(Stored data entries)
------------------------------------------------------------
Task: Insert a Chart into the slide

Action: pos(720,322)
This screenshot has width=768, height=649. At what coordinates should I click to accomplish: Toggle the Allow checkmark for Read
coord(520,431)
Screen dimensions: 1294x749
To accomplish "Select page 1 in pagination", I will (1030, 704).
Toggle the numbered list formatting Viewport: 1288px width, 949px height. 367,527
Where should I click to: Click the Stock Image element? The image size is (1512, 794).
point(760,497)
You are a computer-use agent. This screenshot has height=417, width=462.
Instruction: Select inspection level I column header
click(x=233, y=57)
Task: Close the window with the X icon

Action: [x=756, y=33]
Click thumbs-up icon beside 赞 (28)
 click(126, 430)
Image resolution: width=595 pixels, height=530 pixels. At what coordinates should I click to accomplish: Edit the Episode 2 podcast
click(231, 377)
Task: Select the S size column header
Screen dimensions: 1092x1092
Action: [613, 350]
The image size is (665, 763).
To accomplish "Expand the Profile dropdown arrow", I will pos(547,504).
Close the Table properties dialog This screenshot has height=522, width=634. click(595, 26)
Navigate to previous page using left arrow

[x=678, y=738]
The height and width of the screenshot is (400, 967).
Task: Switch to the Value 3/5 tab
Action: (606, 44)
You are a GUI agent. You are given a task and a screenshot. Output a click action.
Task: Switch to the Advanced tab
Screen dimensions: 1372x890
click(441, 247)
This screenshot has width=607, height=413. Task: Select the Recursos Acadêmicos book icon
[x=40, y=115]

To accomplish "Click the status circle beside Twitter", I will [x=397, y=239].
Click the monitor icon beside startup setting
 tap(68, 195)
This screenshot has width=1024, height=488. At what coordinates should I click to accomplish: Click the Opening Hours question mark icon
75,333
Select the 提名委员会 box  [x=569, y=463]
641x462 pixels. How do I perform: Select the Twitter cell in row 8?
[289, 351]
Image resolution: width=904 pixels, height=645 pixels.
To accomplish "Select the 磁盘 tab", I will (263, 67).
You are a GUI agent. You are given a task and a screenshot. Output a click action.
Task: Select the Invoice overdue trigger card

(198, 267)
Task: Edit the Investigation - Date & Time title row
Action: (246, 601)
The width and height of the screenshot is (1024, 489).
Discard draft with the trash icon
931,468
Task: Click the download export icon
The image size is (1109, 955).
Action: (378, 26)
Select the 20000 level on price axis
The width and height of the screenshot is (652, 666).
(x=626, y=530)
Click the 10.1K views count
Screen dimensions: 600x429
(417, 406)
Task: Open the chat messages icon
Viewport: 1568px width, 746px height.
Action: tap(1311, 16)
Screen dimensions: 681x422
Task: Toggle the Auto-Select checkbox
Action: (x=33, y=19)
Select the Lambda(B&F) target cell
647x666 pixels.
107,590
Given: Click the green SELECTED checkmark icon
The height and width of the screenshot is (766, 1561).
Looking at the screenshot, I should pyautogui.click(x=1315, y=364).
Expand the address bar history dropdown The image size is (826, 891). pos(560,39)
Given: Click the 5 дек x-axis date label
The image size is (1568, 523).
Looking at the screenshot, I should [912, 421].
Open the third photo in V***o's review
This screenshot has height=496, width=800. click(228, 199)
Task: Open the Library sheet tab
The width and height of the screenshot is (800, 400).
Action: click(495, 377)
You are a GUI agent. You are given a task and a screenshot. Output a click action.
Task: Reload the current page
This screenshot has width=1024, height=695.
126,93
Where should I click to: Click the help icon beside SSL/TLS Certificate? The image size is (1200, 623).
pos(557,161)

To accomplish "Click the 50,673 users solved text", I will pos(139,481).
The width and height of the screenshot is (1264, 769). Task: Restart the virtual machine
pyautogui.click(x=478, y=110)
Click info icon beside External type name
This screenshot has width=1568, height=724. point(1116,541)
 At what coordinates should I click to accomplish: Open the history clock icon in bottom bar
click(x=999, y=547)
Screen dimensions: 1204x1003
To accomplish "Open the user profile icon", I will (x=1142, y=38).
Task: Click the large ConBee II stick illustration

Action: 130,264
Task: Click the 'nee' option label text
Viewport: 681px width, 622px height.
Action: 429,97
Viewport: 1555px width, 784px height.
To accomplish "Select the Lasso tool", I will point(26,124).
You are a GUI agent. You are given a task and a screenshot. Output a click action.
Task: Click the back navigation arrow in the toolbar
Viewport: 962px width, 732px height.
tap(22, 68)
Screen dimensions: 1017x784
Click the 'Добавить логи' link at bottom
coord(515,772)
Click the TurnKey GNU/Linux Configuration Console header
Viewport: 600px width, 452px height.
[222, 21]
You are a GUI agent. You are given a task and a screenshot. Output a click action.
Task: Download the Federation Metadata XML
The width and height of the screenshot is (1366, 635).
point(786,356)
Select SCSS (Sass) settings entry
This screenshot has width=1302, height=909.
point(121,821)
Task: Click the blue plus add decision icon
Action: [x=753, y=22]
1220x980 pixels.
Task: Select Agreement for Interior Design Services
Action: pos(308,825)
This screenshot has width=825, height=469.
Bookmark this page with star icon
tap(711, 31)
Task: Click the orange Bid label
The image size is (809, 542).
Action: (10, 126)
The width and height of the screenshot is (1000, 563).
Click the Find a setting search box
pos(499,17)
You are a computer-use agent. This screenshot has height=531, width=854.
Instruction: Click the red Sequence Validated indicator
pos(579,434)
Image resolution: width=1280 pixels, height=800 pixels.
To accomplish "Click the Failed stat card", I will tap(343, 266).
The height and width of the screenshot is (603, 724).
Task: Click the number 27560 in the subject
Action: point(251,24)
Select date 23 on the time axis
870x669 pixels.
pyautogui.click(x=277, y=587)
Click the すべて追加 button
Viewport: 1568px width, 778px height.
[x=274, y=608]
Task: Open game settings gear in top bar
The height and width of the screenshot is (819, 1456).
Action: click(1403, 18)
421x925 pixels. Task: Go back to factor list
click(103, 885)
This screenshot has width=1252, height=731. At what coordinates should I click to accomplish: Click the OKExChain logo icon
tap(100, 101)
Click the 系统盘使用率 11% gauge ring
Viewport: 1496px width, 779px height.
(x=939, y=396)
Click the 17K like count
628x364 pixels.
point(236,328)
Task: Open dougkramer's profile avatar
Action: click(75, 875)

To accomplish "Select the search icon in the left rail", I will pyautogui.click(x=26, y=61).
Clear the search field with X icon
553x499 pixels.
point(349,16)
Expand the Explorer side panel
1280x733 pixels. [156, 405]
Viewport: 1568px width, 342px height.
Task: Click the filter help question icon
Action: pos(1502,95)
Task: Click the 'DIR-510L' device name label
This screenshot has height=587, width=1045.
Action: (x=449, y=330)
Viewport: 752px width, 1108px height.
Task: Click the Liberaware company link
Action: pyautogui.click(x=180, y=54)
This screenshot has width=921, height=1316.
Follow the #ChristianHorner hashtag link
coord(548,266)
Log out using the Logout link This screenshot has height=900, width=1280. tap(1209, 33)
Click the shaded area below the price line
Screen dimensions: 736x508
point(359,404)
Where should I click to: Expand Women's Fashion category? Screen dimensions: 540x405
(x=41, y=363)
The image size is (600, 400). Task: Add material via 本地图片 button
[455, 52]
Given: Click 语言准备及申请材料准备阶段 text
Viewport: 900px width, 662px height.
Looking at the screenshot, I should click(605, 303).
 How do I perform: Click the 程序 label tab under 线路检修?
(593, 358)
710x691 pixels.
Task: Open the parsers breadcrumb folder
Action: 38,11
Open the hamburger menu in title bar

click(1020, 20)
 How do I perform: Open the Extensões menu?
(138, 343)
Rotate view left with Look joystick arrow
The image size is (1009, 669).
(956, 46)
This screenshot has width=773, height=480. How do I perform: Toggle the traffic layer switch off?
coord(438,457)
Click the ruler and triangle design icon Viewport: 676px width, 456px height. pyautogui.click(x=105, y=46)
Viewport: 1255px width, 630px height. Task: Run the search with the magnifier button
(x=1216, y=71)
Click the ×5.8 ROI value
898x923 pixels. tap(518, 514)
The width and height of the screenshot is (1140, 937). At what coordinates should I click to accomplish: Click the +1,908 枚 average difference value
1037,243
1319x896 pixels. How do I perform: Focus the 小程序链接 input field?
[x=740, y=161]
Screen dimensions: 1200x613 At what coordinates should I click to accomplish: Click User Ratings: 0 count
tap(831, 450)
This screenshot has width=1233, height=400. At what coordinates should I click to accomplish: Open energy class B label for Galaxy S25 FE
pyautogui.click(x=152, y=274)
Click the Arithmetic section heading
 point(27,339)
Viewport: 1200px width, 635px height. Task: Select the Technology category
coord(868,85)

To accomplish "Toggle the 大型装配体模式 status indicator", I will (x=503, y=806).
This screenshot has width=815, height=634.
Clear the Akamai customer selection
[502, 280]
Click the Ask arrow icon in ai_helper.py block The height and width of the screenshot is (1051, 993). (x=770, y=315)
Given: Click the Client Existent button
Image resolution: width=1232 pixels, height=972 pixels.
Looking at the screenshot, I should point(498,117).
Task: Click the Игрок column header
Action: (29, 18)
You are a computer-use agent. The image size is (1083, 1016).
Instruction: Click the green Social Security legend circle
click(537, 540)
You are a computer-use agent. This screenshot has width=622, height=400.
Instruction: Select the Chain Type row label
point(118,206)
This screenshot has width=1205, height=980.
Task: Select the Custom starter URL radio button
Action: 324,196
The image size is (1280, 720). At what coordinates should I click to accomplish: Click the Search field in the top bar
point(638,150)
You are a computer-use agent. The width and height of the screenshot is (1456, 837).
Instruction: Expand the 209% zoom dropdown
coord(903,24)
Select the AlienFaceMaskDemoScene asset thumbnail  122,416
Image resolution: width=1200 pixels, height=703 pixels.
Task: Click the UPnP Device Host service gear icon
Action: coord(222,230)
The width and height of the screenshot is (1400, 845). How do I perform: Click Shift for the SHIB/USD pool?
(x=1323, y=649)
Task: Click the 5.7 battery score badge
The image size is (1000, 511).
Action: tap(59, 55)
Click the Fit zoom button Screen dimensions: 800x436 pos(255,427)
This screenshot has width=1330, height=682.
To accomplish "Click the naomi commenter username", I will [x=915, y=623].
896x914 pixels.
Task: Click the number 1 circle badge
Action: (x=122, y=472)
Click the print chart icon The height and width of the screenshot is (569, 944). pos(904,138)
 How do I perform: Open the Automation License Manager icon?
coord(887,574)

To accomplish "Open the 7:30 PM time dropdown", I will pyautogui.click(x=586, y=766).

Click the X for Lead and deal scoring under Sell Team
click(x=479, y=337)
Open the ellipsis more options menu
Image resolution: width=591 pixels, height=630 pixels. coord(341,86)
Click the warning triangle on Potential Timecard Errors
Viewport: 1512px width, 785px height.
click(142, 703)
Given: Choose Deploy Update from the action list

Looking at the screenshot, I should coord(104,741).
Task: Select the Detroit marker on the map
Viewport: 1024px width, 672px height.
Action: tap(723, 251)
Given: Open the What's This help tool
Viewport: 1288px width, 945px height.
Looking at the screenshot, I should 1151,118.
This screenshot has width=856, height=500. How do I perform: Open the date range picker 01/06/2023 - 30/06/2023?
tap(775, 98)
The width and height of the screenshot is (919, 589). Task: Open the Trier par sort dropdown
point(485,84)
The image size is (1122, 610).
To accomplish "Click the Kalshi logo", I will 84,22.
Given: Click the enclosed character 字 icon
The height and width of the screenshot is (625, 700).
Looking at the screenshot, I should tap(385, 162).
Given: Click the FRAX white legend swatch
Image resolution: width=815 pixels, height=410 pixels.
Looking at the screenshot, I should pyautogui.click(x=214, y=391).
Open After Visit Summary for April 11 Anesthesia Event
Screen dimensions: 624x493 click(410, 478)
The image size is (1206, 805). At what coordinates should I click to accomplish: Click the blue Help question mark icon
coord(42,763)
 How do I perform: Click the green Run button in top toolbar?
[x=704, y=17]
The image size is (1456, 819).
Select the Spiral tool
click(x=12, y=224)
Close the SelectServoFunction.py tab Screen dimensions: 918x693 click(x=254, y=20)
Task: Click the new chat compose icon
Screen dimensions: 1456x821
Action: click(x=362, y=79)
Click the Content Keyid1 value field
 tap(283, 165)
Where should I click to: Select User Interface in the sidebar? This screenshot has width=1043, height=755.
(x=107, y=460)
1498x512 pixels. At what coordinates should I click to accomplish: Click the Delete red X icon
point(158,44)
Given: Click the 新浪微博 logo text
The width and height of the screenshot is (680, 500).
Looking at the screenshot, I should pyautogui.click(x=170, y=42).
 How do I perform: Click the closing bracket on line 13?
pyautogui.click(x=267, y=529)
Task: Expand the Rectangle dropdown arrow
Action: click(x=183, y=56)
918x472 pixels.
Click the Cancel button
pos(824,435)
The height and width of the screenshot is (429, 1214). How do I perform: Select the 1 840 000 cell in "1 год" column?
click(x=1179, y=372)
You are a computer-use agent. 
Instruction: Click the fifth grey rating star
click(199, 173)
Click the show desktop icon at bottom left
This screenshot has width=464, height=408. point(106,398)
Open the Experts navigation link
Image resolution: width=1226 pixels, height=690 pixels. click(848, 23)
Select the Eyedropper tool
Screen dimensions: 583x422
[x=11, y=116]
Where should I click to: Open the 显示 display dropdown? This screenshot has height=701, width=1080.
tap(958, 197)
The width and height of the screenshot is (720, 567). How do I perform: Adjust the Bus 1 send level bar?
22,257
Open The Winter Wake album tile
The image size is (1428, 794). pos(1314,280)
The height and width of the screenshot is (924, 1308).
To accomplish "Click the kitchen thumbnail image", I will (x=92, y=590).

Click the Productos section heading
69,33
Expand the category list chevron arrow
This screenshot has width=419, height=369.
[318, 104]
------------------------------------------------------------
**Exercise details:** The word "price" occurs on some lines of the entries. Work out how many such lines there are and reply with the number alone.

**Exercise result:** 2